-- begin --

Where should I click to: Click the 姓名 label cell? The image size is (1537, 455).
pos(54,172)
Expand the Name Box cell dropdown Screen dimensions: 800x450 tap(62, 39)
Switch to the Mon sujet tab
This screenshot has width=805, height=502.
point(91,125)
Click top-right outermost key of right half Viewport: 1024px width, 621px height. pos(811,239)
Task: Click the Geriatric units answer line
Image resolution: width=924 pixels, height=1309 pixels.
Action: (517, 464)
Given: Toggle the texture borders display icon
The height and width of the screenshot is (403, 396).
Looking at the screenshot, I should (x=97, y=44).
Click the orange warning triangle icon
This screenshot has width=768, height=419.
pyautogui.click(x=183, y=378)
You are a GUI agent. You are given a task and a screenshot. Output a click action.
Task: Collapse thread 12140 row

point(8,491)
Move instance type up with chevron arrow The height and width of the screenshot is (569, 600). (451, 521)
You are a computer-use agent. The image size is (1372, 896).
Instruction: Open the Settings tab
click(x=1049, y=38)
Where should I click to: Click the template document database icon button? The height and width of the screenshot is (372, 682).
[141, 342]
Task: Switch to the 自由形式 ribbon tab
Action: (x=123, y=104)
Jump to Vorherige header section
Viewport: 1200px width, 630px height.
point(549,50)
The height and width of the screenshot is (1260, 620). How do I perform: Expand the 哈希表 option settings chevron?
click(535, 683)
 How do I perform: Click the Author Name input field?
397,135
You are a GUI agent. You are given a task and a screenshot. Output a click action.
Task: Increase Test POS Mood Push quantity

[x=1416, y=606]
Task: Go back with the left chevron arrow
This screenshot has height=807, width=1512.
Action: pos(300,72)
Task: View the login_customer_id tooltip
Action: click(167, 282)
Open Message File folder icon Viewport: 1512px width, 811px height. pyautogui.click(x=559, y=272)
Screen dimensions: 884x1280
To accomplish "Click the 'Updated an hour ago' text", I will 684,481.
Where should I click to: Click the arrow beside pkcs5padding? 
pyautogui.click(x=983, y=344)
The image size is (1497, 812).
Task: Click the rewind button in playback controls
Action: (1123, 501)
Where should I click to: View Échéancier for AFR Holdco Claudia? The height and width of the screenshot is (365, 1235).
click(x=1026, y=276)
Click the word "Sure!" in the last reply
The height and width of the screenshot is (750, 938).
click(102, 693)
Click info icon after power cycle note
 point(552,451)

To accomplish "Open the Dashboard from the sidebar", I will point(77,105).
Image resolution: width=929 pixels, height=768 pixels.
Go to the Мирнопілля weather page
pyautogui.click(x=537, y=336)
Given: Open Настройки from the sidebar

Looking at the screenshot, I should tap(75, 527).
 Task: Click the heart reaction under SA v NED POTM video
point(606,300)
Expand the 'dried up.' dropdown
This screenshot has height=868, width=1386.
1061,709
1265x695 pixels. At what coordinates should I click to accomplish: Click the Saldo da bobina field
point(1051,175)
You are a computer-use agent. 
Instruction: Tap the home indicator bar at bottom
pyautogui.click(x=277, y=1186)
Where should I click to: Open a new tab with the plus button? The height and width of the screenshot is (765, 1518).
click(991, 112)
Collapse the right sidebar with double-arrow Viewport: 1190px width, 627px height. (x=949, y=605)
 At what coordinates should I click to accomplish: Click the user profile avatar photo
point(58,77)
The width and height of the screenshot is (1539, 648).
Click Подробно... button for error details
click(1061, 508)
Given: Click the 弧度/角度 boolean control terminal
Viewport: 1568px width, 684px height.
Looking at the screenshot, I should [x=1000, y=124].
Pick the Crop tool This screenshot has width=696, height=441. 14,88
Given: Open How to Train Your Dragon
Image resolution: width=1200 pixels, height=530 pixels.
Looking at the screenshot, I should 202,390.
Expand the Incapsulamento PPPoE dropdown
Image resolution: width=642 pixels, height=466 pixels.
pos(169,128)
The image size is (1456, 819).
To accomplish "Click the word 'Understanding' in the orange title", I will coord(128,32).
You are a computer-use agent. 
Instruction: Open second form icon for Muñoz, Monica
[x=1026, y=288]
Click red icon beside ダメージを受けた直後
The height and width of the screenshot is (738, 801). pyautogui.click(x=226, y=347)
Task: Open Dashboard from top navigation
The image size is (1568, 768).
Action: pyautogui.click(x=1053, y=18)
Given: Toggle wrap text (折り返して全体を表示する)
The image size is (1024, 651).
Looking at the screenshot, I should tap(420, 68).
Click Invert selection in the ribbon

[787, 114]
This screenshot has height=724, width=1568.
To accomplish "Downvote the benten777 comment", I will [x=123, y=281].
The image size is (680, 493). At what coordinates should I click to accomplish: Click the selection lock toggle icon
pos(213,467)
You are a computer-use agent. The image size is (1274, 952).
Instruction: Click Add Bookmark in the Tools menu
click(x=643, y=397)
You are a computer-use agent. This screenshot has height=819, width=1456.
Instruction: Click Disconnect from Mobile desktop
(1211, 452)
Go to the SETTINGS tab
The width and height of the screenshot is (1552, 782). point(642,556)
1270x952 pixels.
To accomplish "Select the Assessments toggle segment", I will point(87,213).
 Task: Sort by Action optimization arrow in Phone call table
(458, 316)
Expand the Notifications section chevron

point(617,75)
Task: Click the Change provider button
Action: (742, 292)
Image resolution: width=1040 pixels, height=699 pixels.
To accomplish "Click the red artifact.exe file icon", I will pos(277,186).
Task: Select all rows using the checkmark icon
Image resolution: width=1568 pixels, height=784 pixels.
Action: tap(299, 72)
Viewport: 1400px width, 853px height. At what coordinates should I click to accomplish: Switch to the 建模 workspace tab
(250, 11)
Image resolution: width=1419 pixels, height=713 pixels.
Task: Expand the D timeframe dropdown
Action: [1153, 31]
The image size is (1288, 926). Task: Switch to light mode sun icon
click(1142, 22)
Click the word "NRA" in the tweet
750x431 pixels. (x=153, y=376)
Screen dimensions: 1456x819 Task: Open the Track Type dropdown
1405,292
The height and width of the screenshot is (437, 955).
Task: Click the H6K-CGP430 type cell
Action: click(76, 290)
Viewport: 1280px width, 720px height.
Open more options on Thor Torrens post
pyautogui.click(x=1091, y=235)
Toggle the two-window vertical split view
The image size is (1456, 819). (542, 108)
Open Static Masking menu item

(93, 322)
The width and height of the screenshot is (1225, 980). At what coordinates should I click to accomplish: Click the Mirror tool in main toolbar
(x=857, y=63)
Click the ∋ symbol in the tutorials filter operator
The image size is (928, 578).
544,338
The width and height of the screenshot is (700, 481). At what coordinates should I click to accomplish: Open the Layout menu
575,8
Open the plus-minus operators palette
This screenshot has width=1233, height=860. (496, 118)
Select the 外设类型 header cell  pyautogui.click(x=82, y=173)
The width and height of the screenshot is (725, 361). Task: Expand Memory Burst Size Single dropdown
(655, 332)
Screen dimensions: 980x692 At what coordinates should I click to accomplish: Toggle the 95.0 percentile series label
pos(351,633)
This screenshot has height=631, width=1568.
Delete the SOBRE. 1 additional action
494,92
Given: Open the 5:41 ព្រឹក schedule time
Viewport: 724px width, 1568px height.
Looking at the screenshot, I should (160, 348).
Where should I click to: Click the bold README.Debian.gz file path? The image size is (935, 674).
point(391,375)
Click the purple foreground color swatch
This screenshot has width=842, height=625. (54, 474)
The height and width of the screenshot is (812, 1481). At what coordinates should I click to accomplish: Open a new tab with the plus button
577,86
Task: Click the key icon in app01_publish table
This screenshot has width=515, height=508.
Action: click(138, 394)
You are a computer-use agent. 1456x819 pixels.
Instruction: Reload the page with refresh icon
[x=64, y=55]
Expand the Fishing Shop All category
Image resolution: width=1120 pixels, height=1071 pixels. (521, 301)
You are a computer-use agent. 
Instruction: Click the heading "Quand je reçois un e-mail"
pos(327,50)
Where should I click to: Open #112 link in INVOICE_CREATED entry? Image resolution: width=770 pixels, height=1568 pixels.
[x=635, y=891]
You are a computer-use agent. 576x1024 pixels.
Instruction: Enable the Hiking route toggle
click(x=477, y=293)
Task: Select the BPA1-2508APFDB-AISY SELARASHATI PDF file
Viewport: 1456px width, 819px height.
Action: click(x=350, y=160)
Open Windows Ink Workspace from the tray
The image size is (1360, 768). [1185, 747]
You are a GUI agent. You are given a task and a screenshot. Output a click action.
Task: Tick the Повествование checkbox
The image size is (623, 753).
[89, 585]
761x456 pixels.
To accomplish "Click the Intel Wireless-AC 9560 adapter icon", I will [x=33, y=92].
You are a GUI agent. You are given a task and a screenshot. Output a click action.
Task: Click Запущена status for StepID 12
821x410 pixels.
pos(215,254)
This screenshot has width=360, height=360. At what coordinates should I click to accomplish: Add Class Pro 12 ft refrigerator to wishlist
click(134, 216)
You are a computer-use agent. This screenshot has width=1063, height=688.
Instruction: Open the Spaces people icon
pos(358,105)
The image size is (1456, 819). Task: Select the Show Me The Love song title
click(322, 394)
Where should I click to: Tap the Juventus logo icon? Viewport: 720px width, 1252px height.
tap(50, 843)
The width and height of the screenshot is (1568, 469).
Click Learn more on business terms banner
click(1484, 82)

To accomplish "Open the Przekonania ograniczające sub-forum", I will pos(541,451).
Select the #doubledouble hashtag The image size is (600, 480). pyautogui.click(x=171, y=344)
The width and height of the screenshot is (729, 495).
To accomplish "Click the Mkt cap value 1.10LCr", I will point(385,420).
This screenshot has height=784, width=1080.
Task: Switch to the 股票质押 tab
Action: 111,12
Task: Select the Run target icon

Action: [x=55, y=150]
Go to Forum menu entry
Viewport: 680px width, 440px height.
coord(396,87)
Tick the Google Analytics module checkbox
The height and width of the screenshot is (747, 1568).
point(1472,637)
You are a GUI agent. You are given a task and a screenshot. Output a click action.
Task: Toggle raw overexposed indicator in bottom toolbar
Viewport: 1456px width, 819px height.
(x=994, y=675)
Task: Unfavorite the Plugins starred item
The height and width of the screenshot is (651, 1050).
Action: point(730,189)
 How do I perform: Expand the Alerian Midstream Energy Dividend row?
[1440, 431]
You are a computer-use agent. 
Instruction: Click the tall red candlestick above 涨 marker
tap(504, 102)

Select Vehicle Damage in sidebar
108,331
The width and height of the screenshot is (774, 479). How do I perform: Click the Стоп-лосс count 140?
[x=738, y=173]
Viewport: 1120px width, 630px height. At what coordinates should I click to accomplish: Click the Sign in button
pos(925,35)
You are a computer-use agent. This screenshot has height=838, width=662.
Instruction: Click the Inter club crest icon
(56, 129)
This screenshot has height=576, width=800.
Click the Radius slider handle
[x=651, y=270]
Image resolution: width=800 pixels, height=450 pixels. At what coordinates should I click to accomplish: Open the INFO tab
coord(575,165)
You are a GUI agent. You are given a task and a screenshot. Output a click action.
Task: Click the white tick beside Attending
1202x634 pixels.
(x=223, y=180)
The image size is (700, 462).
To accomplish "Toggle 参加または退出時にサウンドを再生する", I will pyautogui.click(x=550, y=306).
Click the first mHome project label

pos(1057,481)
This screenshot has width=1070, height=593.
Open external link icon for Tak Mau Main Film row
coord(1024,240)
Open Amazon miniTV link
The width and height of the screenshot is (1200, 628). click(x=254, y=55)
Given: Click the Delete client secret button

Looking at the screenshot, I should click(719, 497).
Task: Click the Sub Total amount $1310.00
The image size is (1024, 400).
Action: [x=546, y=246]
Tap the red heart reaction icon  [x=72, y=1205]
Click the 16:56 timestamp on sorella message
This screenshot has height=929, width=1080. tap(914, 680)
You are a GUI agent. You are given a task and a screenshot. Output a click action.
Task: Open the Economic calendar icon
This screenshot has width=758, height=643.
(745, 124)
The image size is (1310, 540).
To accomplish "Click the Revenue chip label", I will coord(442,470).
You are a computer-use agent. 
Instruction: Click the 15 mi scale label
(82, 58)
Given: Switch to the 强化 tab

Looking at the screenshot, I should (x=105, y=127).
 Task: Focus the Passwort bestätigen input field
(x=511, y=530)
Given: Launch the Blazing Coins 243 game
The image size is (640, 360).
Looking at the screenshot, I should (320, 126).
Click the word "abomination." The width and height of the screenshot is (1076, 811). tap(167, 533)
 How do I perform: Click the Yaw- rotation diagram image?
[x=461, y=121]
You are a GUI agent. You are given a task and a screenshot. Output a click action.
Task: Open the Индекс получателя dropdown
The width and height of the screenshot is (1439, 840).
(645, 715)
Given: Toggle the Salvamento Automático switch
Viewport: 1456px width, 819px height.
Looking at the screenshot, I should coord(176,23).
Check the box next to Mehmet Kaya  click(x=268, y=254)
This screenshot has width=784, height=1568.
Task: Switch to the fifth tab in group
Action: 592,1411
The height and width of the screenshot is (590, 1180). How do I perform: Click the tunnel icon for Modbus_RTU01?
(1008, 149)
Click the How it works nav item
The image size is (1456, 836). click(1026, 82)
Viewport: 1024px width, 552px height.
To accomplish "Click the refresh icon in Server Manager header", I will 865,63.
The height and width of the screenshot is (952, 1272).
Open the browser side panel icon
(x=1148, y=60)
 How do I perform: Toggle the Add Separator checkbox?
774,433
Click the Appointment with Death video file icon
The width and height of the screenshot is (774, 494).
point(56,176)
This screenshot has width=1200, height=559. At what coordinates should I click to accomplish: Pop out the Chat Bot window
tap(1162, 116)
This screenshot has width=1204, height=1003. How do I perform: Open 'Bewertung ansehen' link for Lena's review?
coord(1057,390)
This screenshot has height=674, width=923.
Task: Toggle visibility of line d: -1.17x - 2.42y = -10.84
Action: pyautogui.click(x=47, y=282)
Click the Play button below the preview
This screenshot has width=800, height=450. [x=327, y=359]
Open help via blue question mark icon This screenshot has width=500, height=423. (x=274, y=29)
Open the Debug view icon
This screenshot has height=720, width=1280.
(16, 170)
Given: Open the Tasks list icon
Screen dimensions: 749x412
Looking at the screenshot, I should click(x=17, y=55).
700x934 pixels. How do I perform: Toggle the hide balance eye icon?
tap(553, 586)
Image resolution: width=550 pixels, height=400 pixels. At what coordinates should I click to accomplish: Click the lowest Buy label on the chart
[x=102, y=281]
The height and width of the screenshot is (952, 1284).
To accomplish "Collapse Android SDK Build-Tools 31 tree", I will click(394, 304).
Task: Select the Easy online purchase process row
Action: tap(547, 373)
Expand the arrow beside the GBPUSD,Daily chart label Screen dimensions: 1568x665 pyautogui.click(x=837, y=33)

-- end --

_Task_: Copy out everything from the start of the records down to the line containing "Looking at the screenshot, I should (x=97, y=44).", inclusive, reproducing each line without any changes.

_Finished exercise_:
Where should I click to: Click the 姓名 label cell? The image size is (1537, 455).
pos(54,172)
Expand the Name Box cell dropdown Screen dimensions: 800x450 tap(62, 39)
Switch to the Mon sujet tab
This screenshot has width=805, height=502.
point(91,125)
Click top-right outermost key of right half Viewport: 1024px width, 621px height. pos(811,239)
Task: Click the Geriatric units answer line
Image resolution: width=924 pixels, height=1309 pixels.
Action: (517, 464)
Given: Toggle the texture borders display icon
The height and width of the screenshot is (403, 396).
Looking at the screenshot, I should (x=97, y=44).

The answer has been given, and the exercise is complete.